Directive 1 |
List the four astronauts who flew on the Artemis II mission, according to the news roundup below.
Directive 2 |
Summarize the news roundup below in two sentences.

Quoted text |
--------------------

Artemis II Comes Home: America Returns to Deep Space
On April 10, the Orion spacecraft Integrity splashed down in the Pacific Ocean southwest of San Diego, ending the 10-day Artemis II mission, the first crewed flight beyond Earth orbit since Apollo 17 in 1972. Commander Reid Wiseman reported four “green” crewmembers, and NASA’s entry flight director confirmed all four astronauts, Wiseman, Victor Glover, Christina Koch, and Canadian Space Agency astronaut Jeremy Hansen, were healthy and in good spirits.
The mission wasn’t just a flag-planting exercise. Engineers were watching the heat shield like hawks after the Artemis 1 uncrewed test in 2022 showed more erosion than expected, with cracking linked to gas buildup in the Avcoat material. NASA modified the Artemis 2 reentry trajectory to limit heat buildup as temperatures hit 2,760 degrees Celsius. Heat shield experts were aboard the USS John P. Murtha to begin assessments before the capsule even returned to Kennedy Space Center.
Why it matters: The heat shield data will directly determine the reentry profile for Artemis III and every crewed lunar mission that follows. If the modified trajectory solved the problem, NASA has a clear path forward. If it didn’t, the program would face another redesign cycle that could push Artemis III’s crewed lunar landing further out. This is the kind of unsexy engineering work that determines whether we’re going back to the Moon or just talking about it.
Over at Payload, Airbus Defence and Space highlighted the European Service Module’s near flawless performance, the system that kept the crew alive with power, thermal control, and life support. Airbus has already delivered modules for Artemis III and IV to KSC, with ESM 5 and ESM 6 in production. But the company’s industrial manager, Siân Cleaver, acknowledged the elephant in the room: NASA’s recent “Ignition” restructuring shelved the Lunar Gateway, which ESA had invested heavily in. Cleaver’s advice? “Give it some time…we’ll start to see those plans materializing and becoming a little bit more realistic.” That’s the kind of diplomatic patience that comes from watching American space policy whipsaw for decades.
Golden Dome: $185 Billion and Still Looking for Traction
National Defense Magazine reported on April 10 that the Pentagon’s flagship Golden Dome missile defense program is “spinning its wheels.” The FY2026 budget lists 12-line items covering directed energy systems, air-moving-target indicator satellites, space-based sensors and interceptors, hypersonic and ICBM defenses, ground-based radars, and space launch and test infrastructure. The price tag has grown to $185 billion, up $10 billion from earlier estimates, to accelerate space-based capabilities, according to Reuters.
The good news: industry is moving. Bloomberg reported on April 4 that Impulse Space and Anduril Industries are collaborating on space-based interceptor technology for Golden Dome. Leonardo DRS secured multiple awards under the Missile Defense Agency’s $151 billion SHIELD IDIQ contract. The defense sector is scaling factory infrastructure for orbital sensor production.
The bad news: the program still lacks a unified acquisition strategy. Twelve budget line items across multiple agencies means twelve different program offices, twelve different timelines, and twelve different definitions of “on schedule.”

--------------------

Material |
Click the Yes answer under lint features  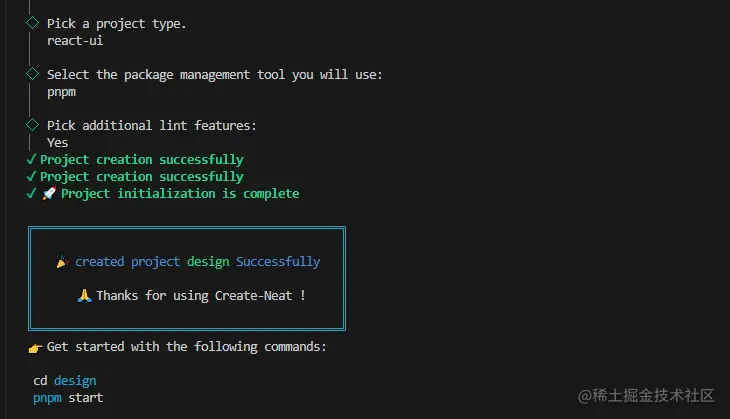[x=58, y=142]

--------------------

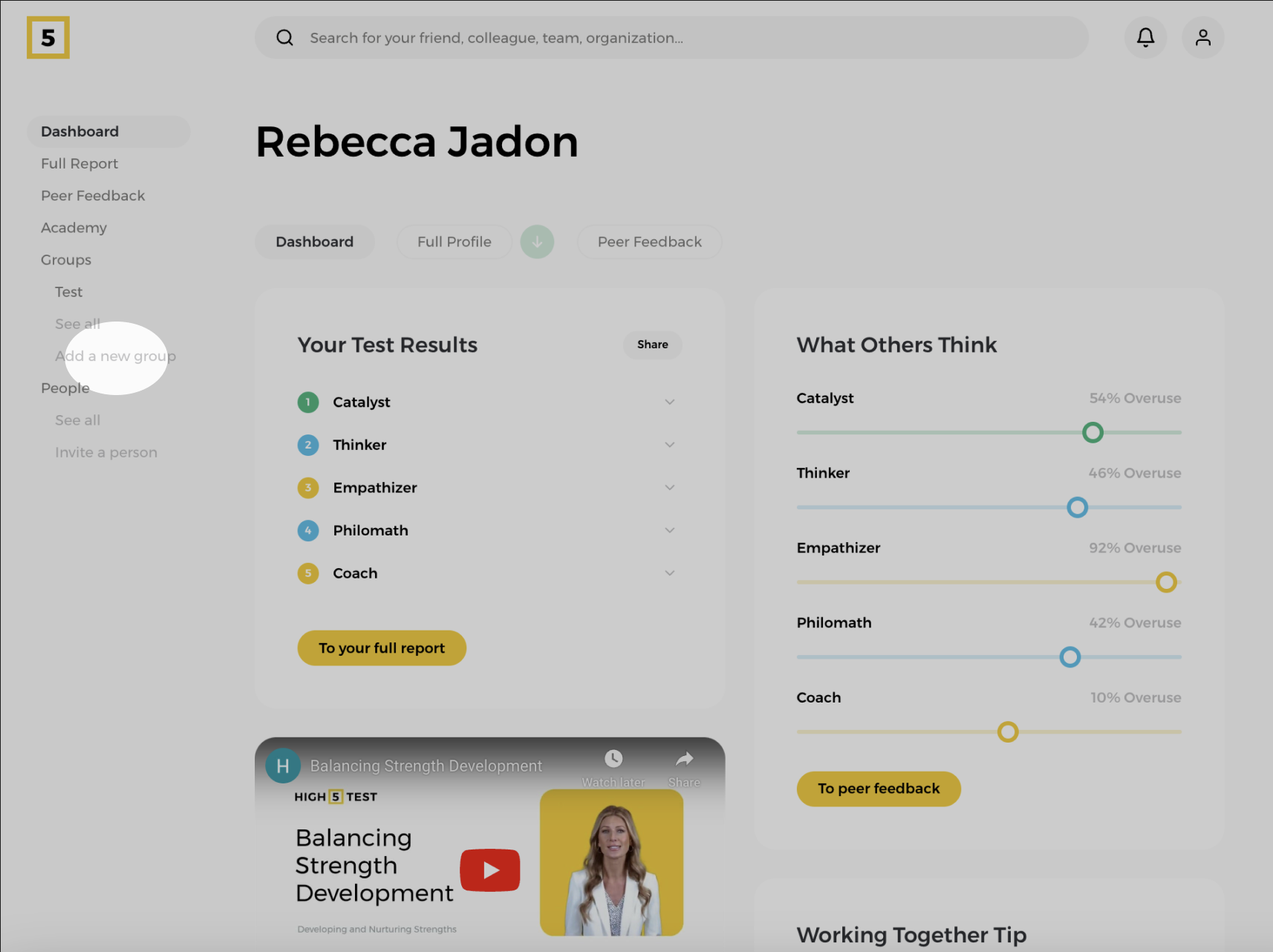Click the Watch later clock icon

--------------------

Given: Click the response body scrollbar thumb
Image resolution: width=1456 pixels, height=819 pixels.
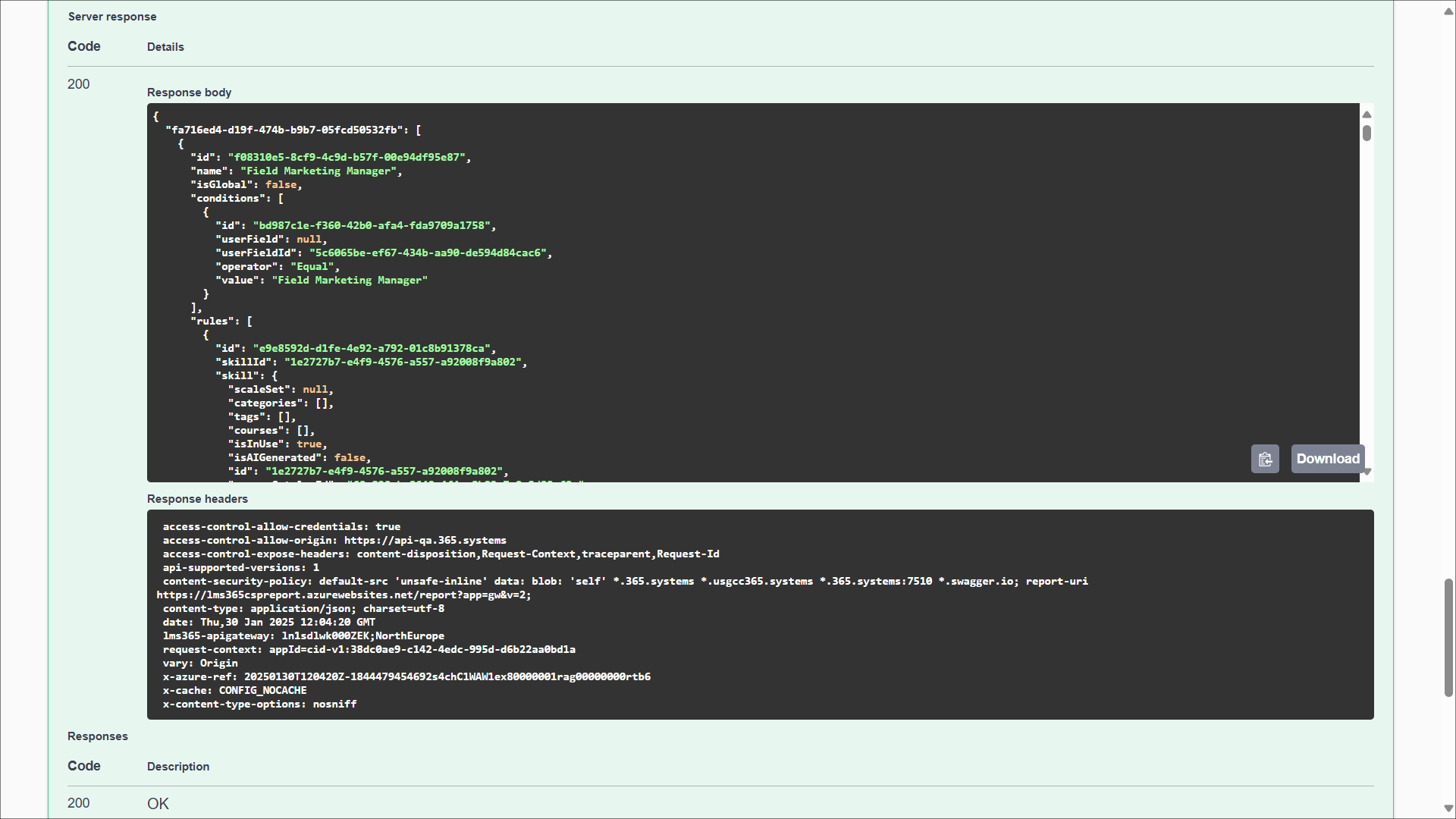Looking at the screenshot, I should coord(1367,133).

--------------------

Correct result 1 |
Reid Wiseman, Victor Glover, Christina Koch, Jeremy Hansen

Correct result 2 |
The Artemis II crew splashed down healthy on April 10 after the first crewed flight beyond Earth orbit since 1972. NASA is now assessing the heat shield to set the reentry profile for Artemis III, while the Pentagon's Golden Dome missile defense program has grown to $185 billion but still lacks a unified acquisition strategy.